Configuration Citations contain instructions for how a user should arrange or set-up a computer system, application, or component based upon the system, environment, and organizational requirements. They do contain mandates, but for the sake of simplicity they will be discussed on their own.
Configuration Citations must include a Configurable Item, Configuration Setting, and Asset which are used to match against or create both a UCF Common Control and Audit Item records.

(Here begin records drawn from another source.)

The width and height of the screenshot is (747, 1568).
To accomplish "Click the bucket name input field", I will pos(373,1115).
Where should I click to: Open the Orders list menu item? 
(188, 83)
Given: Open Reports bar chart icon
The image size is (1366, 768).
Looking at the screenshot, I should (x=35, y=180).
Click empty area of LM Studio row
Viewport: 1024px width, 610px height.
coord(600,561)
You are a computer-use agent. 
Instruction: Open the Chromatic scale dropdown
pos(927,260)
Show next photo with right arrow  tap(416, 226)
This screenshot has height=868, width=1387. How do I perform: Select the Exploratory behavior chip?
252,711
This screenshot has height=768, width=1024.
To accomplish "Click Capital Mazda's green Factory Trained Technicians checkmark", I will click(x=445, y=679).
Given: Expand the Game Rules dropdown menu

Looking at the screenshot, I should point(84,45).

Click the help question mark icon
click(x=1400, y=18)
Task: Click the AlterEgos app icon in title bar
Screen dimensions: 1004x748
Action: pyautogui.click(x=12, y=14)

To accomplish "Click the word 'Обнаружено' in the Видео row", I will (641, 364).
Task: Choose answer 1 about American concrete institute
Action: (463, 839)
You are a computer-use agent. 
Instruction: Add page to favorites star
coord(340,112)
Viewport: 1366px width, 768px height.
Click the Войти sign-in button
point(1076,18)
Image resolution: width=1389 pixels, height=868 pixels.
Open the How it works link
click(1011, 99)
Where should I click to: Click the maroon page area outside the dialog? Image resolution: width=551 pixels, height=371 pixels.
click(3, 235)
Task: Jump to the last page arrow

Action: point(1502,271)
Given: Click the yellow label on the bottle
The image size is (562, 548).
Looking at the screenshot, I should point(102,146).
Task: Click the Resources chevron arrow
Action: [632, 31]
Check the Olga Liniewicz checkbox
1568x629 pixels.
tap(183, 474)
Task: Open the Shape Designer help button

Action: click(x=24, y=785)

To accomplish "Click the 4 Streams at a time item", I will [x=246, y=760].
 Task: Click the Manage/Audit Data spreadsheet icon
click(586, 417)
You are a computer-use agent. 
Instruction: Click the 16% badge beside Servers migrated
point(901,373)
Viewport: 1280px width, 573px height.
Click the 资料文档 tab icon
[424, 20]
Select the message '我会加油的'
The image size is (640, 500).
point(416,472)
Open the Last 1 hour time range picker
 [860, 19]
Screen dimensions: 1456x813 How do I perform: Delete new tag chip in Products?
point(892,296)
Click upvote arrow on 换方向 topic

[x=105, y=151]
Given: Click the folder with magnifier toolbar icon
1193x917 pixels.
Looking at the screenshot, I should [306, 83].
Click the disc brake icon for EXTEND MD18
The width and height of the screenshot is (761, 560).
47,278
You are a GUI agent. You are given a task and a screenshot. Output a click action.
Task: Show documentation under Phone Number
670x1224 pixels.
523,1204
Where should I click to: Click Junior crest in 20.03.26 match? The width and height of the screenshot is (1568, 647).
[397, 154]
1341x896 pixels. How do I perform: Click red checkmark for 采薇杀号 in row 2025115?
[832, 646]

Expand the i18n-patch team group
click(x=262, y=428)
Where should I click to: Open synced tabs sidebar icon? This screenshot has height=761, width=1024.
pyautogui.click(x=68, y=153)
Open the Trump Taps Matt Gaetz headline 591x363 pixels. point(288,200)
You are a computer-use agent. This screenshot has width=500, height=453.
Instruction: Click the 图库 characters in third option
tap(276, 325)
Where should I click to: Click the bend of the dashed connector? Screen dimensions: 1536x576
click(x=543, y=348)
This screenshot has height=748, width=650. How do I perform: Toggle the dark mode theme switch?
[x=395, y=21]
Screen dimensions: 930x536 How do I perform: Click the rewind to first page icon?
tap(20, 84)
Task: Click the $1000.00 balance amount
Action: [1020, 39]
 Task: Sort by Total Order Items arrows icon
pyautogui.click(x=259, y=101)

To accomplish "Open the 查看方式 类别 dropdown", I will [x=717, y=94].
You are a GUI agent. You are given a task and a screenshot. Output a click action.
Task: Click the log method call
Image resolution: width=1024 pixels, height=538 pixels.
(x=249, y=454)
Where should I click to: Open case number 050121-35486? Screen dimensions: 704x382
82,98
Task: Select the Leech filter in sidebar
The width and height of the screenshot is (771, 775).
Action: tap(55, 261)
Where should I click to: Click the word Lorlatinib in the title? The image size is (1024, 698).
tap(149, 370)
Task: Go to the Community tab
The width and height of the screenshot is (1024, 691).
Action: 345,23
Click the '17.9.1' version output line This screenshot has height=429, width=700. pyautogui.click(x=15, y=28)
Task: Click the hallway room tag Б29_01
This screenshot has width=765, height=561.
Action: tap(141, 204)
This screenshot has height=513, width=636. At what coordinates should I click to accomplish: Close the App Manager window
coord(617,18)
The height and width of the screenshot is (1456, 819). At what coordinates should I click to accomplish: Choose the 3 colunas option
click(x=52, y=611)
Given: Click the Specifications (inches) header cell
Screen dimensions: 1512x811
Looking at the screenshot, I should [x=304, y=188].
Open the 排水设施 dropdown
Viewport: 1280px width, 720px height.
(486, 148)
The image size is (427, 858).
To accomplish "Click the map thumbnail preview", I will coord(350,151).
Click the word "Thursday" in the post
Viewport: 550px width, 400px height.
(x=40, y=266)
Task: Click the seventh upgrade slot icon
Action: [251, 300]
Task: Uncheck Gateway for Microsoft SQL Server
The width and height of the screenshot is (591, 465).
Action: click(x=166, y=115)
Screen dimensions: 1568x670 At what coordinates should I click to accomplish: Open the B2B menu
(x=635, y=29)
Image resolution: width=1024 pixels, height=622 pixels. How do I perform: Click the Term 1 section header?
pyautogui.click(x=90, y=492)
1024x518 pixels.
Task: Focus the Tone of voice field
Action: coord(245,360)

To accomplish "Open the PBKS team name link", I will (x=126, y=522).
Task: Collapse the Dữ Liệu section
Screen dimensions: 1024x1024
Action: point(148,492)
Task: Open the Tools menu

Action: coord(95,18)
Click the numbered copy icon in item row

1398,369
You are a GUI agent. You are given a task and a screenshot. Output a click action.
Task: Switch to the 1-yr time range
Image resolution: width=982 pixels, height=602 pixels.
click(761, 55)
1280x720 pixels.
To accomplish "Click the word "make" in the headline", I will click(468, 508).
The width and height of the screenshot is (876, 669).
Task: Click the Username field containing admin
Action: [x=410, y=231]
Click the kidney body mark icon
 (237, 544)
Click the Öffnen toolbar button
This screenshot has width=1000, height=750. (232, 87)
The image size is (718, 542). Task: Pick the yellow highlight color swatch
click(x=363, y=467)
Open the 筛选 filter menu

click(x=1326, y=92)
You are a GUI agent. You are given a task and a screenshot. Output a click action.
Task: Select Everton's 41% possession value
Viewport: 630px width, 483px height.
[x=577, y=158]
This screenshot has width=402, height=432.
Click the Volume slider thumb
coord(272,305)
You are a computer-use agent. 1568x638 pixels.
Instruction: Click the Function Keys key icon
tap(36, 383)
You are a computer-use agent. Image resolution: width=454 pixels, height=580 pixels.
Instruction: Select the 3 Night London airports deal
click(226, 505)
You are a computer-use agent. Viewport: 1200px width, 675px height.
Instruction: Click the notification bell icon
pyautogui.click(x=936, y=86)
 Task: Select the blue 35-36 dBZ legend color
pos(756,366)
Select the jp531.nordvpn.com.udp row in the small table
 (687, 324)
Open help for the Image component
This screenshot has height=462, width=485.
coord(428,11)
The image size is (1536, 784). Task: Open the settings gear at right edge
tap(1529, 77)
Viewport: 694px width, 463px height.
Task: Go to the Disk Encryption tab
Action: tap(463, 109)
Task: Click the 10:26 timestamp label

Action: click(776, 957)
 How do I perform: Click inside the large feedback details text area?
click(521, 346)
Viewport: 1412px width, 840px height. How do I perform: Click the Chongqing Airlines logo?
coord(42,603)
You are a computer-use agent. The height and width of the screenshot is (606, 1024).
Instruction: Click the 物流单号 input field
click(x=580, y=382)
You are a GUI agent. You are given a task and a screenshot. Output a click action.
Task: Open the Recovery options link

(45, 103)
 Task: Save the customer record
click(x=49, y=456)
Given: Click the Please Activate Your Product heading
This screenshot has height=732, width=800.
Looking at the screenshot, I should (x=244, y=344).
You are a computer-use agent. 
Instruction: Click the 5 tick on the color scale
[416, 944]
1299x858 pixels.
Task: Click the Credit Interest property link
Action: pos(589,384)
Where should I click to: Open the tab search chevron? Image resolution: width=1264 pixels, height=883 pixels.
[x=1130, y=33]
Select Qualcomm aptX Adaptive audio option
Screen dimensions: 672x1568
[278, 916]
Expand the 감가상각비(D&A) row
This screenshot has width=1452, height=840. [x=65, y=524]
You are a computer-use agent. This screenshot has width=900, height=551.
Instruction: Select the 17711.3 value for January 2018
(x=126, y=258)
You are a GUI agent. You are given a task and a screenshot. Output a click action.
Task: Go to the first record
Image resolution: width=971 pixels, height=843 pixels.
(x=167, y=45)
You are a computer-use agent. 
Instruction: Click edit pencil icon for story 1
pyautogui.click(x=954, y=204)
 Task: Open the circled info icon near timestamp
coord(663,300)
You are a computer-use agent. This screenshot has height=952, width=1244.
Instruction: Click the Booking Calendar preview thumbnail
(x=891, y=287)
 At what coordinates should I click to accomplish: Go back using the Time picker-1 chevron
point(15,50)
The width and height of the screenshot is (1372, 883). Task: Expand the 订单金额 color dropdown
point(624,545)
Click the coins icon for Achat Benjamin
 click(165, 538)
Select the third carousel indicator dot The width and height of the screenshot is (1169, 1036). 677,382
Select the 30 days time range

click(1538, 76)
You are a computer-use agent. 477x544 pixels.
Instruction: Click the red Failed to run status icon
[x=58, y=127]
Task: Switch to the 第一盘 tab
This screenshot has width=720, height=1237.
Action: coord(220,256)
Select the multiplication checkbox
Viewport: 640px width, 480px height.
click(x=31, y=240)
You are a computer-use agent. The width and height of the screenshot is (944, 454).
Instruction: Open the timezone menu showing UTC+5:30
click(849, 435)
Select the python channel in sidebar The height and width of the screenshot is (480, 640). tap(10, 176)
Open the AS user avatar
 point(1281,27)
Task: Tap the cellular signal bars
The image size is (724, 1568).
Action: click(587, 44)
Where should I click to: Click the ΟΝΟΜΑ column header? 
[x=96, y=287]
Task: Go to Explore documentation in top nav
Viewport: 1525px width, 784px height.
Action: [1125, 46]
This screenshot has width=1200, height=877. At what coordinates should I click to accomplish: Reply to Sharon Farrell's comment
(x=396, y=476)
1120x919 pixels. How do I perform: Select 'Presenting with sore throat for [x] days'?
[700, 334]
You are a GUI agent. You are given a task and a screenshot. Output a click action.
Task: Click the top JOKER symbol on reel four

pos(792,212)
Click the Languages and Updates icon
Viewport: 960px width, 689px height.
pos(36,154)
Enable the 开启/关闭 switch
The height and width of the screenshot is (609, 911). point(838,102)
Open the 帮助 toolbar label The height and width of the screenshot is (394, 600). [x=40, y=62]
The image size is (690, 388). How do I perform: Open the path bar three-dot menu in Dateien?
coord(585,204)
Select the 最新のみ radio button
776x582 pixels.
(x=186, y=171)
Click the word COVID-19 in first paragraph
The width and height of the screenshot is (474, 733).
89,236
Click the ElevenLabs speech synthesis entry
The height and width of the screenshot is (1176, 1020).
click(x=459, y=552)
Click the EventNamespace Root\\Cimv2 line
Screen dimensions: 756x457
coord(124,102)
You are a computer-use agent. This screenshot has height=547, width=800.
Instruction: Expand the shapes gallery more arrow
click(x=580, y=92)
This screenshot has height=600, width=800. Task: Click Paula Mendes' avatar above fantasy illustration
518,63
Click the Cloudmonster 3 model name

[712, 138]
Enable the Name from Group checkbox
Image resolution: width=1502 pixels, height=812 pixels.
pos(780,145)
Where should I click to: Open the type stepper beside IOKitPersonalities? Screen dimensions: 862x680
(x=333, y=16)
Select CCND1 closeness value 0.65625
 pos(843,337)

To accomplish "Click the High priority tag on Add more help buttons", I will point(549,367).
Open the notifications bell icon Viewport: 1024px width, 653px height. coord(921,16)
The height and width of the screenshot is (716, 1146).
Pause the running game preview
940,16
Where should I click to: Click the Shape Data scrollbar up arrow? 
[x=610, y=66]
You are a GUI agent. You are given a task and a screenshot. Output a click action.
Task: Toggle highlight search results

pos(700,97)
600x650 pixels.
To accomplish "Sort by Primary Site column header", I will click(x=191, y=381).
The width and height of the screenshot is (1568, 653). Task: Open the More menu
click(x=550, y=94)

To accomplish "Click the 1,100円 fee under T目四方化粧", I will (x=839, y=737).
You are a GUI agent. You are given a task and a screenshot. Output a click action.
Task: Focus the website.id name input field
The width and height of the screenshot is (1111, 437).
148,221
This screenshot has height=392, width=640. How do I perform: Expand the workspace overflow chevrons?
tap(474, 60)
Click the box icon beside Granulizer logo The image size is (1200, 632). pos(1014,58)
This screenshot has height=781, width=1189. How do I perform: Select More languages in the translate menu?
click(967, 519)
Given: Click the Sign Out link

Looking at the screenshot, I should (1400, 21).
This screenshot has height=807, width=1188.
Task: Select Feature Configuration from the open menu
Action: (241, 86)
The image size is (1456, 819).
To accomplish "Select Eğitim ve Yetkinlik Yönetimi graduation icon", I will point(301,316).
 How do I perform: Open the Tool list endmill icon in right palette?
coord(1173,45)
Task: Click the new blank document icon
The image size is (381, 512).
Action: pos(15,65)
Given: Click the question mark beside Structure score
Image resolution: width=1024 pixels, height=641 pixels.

These citations are typically found in Secure Technical Implementation Guides, or STIGs, and at STIGViewer.com.
A typical Configuration Citation reads like this: "If the system is using LDAP for authentication or account information, the /etc/ldap.conf (or equivalent) file must be group-owned by security, bin, sys, or system." The etc/ldap.com is a configuration item found within the AIX product line (and many others).
It is best to use more generic, higher level configuration controls, when possible, however some citations are specific to a particular product, class, or category of assets. When a Common Control calls out a Configurable Item (CI) or Configuration Setting (CS) the corresponding control will be identifiable by term phrases in quotations.
(i.e.: 9610: Configure the "require AES encryption" setting to organizational standards.
The example above is only tied to a single Asset, making this a very specific CI control. Since Configuration Citations are encountered less frequently than other types of citations.